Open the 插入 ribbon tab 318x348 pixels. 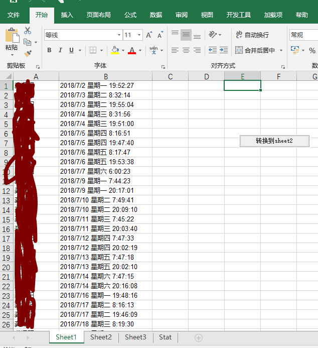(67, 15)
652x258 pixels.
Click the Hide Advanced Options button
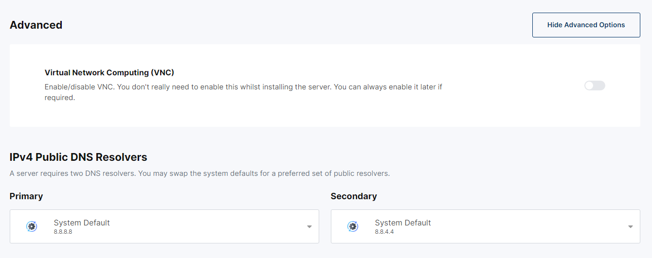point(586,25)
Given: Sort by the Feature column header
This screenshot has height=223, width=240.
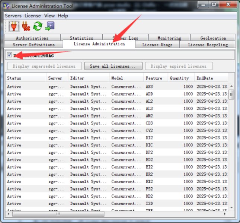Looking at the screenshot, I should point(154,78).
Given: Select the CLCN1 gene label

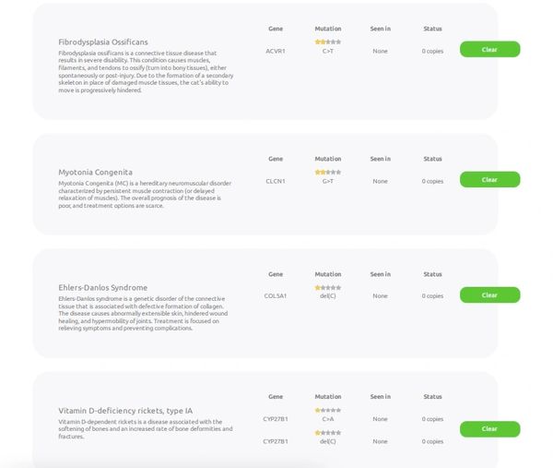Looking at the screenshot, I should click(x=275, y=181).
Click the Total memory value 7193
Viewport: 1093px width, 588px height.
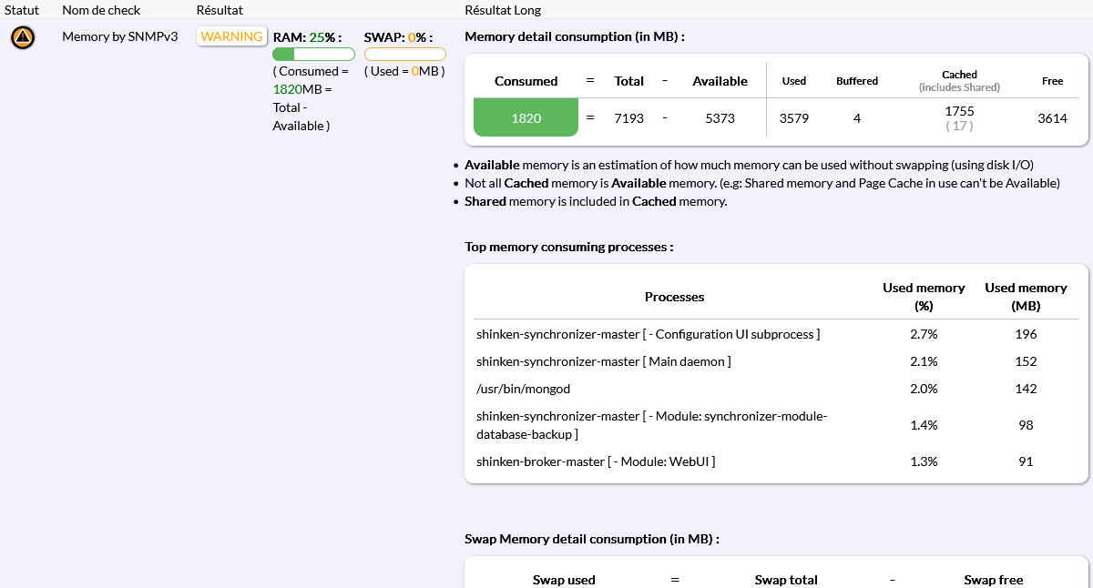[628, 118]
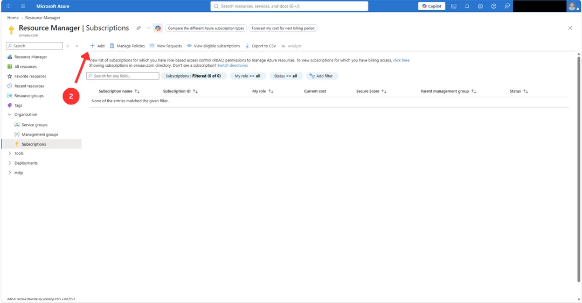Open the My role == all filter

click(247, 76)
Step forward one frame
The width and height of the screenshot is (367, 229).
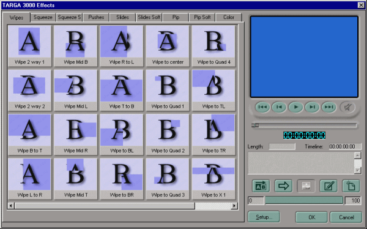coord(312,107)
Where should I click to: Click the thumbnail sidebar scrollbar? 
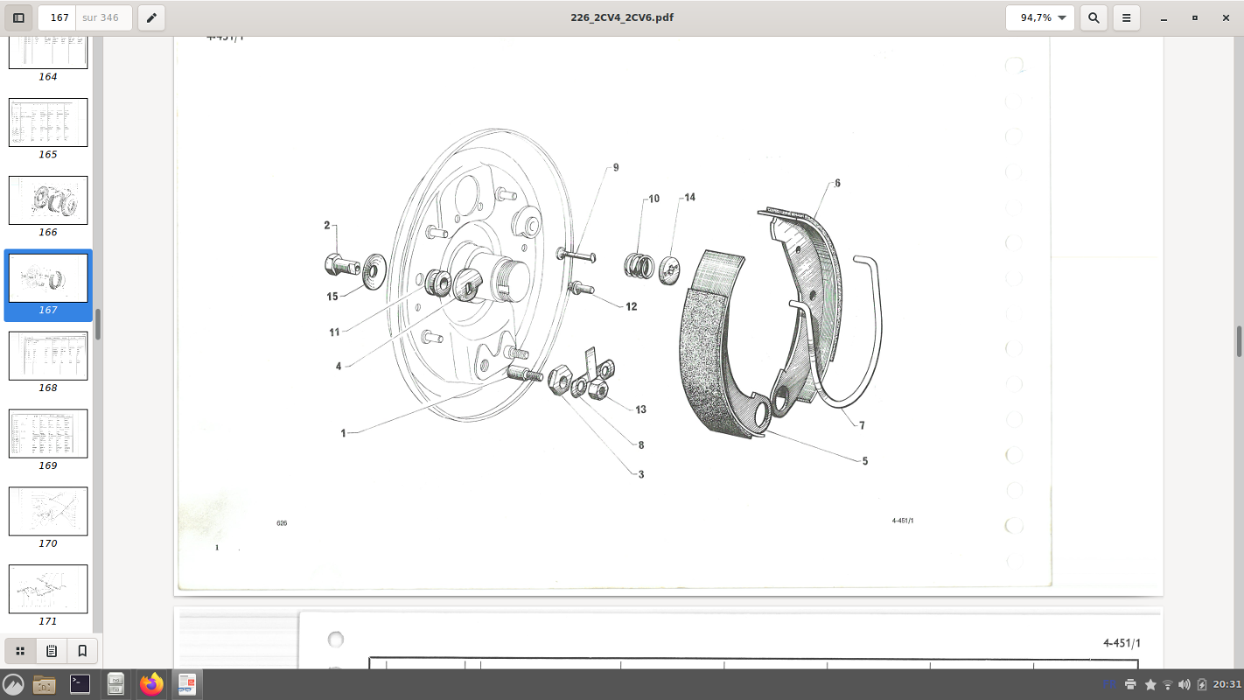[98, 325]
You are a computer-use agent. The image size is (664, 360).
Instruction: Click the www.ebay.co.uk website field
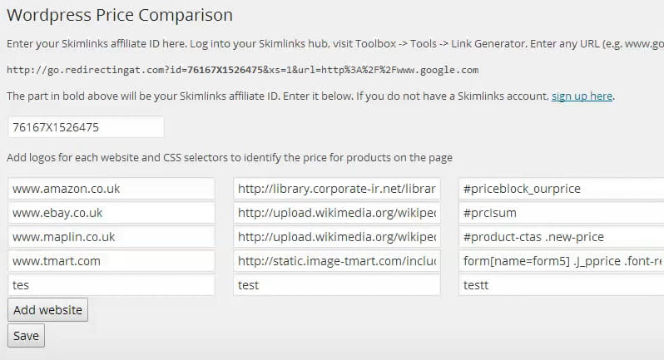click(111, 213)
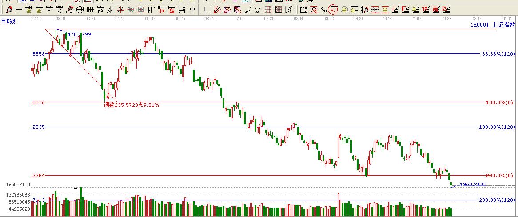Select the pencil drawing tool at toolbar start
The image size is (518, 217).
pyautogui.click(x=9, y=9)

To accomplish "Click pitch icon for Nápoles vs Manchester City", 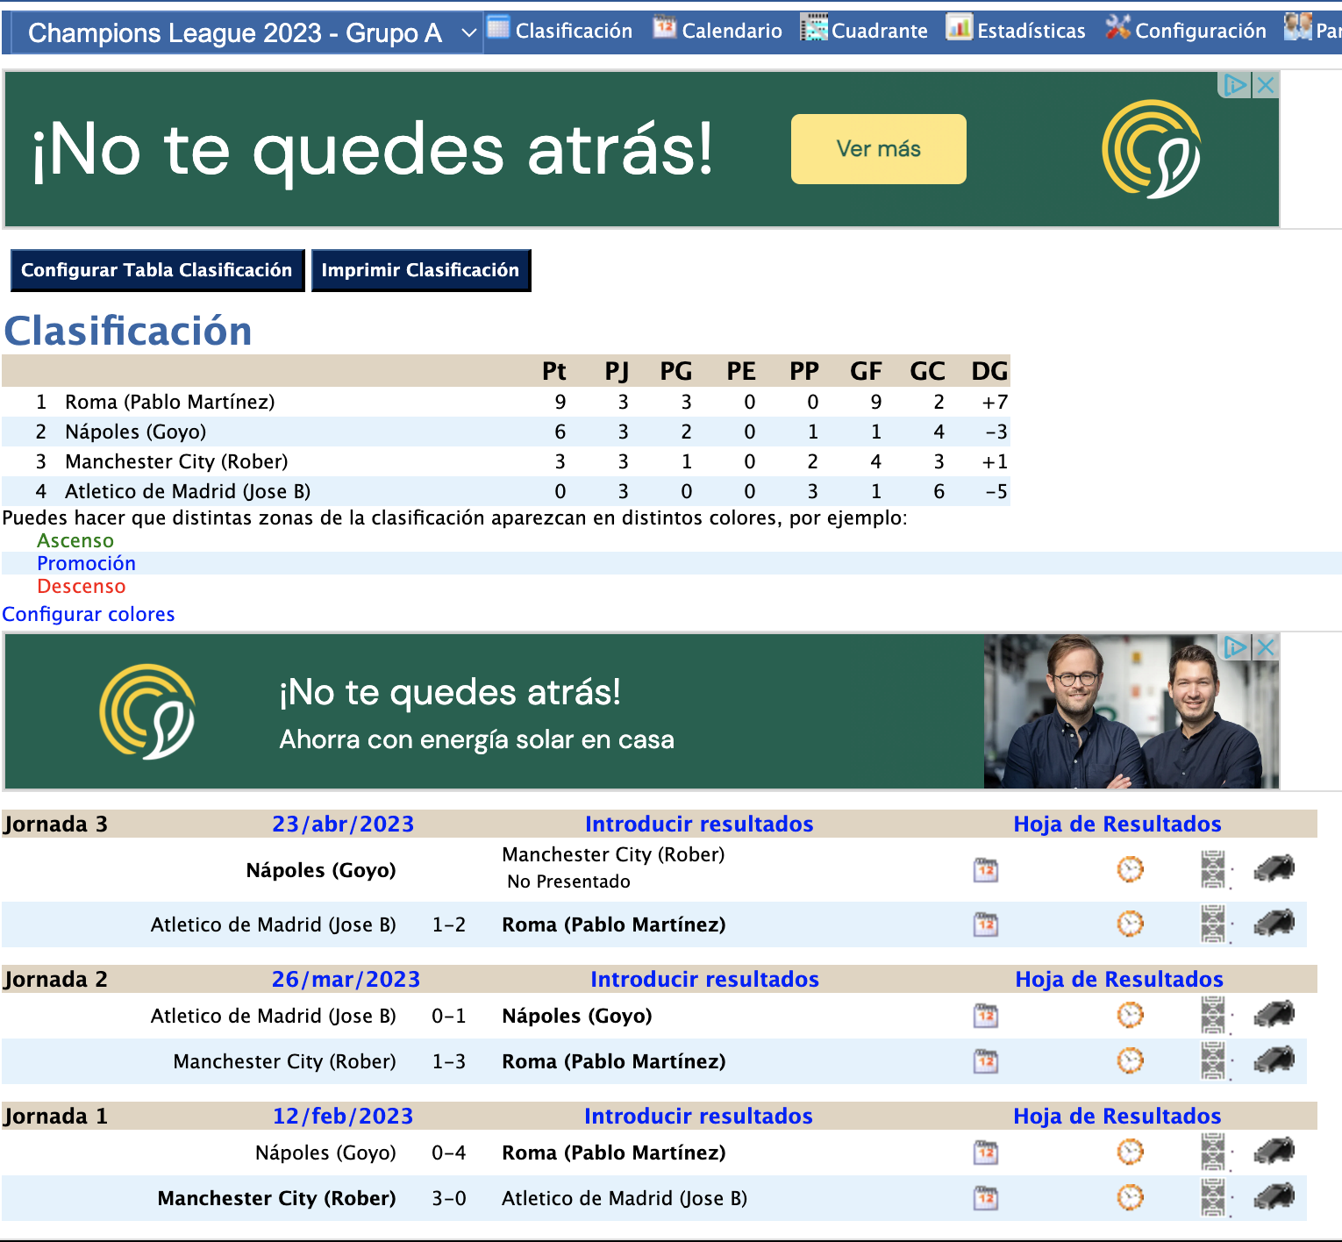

§ Exercise requirements
Extract, verbatim and alone, the lines from the line that contains "652x258 pixels." to the last line of the records, inclusive; drop any picture.

§ Answer for the task
652x258 pixels.
Click the Hide Advanced Options button
point(586,25)
Given: Sort by the Feature column header
This screenshot has height=223, width=240.
Looking at the screenshot, I should point(154,78).
Given: Select the CLCN1 gene label

Looking at the screenshot, I should click(x=275, y=181).
Click the Total memory value 7193
Viewport: 1093px width, 588px height.
[628, 118]
Open the My role == all filter

click(247, 76)
Step forward one frame
The width and height of the screenshot is (367, 229).
coord(312,107)
Where should I click to: Click the thumbnail sidebar scrollbar? 
[98, 325]
You are a computer-use agent. The image size is (664, 360).
Instruction: Click the www.ebay.co.uk website field
click(111, 213)
Select the pencil drawing tool at toolbar start
The image size is (518, 217).
pyautogui.click(x=9, y=9)

To accomplish "Click pitch icon for Nápoles vs Manchester City", 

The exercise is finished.